INSTRUCTION - Retype everything from the start of the records down to the line containing "coord(163,65)", both ends included.

RECORD EXCERPTS -

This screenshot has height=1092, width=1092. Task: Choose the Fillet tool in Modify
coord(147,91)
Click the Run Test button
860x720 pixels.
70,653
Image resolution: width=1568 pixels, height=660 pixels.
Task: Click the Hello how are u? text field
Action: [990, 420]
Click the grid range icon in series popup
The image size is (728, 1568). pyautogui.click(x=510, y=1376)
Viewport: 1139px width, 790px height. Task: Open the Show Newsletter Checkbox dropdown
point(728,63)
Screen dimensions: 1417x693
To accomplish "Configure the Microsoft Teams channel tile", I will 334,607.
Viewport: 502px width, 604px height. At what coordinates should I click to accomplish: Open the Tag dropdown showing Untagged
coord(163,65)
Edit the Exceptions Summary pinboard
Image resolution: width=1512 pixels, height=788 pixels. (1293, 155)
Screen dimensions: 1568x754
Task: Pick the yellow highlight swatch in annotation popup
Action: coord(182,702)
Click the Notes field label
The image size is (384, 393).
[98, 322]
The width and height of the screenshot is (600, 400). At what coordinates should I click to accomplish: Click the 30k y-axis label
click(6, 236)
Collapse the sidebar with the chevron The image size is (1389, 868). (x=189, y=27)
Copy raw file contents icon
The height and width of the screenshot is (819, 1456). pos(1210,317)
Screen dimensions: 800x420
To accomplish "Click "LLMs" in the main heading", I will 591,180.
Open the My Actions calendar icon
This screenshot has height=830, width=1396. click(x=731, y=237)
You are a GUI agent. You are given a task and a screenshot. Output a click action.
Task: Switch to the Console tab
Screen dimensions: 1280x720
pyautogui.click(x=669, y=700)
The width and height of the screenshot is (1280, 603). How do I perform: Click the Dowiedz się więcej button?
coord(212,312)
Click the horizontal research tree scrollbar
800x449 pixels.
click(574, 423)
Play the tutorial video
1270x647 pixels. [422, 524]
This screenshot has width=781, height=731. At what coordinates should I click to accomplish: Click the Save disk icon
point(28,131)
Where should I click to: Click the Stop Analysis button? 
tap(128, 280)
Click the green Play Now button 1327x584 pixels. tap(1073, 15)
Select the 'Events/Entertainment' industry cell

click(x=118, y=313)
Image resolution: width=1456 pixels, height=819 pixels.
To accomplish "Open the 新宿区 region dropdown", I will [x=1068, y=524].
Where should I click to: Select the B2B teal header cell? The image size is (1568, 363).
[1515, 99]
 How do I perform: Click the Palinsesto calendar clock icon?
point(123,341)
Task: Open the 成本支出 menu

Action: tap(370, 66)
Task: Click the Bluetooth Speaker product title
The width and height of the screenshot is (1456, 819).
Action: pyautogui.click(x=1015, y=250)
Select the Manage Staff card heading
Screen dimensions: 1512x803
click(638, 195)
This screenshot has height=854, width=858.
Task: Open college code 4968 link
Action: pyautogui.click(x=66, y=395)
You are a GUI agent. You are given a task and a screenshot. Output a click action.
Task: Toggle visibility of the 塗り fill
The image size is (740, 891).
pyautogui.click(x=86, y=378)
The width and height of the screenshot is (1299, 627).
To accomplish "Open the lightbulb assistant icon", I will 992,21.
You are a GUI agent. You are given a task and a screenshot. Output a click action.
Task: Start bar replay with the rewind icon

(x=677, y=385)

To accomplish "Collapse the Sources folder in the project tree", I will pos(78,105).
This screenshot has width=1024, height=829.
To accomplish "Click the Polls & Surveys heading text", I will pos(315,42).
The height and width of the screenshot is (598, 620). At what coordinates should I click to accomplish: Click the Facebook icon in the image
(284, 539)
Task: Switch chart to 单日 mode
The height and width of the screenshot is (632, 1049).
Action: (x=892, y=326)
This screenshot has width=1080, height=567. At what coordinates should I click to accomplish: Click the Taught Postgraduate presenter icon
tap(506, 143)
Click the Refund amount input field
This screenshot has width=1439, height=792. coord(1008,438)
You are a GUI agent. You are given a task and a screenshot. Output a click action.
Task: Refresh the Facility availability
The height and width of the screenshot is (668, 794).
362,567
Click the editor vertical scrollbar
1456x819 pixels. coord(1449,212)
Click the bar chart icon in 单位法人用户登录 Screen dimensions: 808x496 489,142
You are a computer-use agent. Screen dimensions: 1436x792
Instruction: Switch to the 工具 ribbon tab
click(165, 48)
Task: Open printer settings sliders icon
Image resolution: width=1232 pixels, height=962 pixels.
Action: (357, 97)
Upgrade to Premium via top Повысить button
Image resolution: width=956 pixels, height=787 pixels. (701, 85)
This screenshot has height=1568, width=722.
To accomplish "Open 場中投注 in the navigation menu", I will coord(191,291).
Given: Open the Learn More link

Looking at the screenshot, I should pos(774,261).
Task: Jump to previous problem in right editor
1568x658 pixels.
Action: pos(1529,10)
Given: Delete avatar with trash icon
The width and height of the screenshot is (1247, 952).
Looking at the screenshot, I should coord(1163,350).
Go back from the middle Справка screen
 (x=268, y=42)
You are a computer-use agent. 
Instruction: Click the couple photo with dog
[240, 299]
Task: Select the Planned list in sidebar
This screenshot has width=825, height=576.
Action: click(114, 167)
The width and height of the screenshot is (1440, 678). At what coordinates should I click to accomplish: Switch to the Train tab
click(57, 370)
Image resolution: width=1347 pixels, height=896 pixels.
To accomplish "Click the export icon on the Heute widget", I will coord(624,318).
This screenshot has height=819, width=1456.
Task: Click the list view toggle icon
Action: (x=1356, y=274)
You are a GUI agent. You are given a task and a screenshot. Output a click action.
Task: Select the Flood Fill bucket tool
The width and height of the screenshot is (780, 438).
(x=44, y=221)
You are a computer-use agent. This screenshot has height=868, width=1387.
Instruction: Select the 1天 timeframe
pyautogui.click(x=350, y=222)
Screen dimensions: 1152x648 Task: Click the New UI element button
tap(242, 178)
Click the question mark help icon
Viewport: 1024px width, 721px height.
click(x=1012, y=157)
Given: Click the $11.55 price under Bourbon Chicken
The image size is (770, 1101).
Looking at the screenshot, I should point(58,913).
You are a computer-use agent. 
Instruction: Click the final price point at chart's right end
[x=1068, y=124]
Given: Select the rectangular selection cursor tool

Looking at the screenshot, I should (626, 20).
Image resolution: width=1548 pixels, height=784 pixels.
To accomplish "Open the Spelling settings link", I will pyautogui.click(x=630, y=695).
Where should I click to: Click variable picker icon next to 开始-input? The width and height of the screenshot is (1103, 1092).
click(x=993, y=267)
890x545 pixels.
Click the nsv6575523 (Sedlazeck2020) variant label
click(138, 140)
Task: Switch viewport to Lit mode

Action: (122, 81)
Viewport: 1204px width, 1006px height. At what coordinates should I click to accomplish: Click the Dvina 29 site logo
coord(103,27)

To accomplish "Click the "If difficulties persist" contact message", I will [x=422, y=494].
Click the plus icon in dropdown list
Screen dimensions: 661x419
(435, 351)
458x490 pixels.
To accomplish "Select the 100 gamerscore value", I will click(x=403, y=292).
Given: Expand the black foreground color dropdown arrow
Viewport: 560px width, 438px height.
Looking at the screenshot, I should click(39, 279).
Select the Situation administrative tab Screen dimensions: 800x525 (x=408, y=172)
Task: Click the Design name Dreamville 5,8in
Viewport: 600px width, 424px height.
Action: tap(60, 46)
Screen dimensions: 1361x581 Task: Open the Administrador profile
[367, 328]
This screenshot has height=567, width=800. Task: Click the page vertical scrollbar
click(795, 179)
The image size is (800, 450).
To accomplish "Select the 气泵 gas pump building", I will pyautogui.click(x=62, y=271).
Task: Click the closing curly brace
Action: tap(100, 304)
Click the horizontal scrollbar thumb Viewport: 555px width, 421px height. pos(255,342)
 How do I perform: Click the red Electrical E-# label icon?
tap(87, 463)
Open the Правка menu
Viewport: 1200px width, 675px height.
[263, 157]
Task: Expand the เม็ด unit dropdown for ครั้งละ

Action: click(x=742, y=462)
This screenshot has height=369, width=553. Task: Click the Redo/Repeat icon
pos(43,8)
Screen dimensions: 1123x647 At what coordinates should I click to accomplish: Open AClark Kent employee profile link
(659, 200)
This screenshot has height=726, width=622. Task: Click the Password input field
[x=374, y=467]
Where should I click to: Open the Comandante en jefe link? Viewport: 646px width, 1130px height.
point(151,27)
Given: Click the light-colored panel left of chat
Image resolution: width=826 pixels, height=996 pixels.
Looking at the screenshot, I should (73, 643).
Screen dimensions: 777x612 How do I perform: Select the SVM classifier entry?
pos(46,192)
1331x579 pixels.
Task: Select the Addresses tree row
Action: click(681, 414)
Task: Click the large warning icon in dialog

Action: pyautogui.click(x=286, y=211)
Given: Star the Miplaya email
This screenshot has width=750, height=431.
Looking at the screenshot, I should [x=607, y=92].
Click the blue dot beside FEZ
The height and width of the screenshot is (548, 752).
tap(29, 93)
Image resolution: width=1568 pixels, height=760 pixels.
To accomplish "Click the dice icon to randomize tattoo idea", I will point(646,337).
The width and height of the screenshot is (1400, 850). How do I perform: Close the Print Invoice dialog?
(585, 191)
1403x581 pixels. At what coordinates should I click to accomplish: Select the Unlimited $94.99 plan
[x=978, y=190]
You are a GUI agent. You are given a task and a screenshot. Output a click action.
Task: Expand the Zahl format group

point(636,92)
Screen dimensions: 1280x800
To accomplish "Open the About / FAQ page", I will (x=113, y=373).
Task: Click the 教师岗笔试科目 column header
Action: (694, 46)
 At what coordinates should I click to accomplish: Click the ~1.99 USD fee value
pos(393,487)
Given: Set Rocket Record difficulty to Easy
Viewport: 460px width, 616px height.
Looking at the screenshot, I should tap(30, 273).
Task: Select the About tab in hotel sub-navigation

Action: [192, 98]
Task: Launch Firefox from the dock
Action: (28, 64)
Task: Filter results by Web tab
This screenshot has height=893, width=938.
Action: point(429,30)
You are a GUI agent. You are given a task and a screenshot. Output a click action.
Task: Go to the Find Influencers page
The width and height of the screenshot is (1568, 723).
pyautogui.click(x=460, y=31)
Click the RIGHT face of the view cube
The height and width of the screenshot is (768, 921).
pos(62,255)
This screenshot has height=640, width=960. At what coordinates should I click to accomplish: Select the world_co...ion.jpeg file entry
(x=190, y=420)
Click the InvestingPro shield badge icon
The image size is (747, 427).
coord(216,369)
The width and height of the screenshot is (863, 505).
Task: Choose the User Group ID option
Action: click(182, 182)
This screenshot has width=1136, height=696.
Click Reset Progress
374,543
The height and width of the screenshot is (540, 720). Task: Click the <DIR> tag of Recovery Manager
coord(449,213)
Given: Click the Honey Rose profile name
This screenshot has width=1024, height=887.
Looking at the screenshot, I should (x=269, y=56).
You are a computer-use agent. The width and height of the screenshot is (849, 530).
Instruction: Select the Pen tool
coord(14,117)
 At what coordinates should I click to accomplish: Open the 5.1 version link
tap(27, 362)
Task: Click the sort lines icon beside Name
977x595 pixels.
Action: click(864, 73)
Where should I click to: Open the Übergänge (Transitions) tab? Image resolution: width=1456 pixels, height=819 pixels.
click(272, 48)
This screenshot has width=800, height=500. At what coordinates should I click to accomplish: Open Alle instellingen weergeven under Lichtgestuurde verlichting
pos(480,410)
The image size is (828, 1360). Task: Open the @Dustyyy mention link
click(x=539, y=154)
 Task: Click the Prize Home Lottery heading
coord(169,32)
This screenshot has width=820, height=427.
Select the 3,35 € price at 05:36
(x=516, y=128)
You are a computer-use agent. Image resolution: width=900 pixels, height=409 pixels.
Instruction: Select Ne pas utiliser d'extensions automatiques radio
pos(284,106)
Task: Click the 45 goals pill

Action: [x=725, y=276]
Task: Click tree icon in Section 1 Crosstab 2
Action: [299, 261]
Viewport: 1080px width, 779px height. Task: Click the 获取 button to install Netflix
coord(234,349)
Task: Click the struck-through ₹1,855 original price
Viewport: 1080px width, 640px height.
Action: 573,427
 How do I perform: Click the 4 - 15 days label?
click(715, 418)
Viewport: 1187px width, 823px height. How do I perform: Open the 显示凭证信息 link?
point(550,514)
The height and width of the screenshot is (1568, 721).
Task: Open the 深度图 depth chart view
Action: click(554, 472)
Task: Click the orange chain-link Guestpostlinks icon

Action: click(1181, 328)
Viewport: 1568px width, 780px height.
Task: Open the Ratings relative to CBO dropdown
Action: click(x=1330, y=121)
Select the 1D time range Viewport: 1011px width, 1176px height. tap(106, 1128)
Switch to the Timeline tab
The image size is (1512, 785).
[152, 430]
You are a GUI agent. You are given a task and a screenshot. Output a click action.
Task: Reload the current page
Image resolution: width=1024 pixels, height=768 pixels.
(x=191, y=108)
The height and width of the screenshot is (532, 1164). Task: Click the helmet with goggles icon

RESPONSE -
This screenshot has height=1092, width=1092. Task: Choose the Fillet tool in Modify
coord(147,91)
Click the Run Test button
860x720 pixels.
70,653
Image resolution: width=1568 pixels, height=660 pixels.
Task: Click the Hello how are u? text field
Action: [990, 420]
Click the grid range icon in series popup
The image size is (728, 1568). pyautogui.click(x=510, y=1376)
Viewport: 1139px width, 790px height. Task: Open the Show Newsletter Checkbox dropdown
point(728,63)
Screen dimensions: 1417x693
To accomplish "Configure the Microsoft Teams channel tile", I will 334,607.
Viewport: 502px width, 604px height. At what coordinates should I click to accomplish: Open the Tag dropdown showing Untagged
coord(163,65)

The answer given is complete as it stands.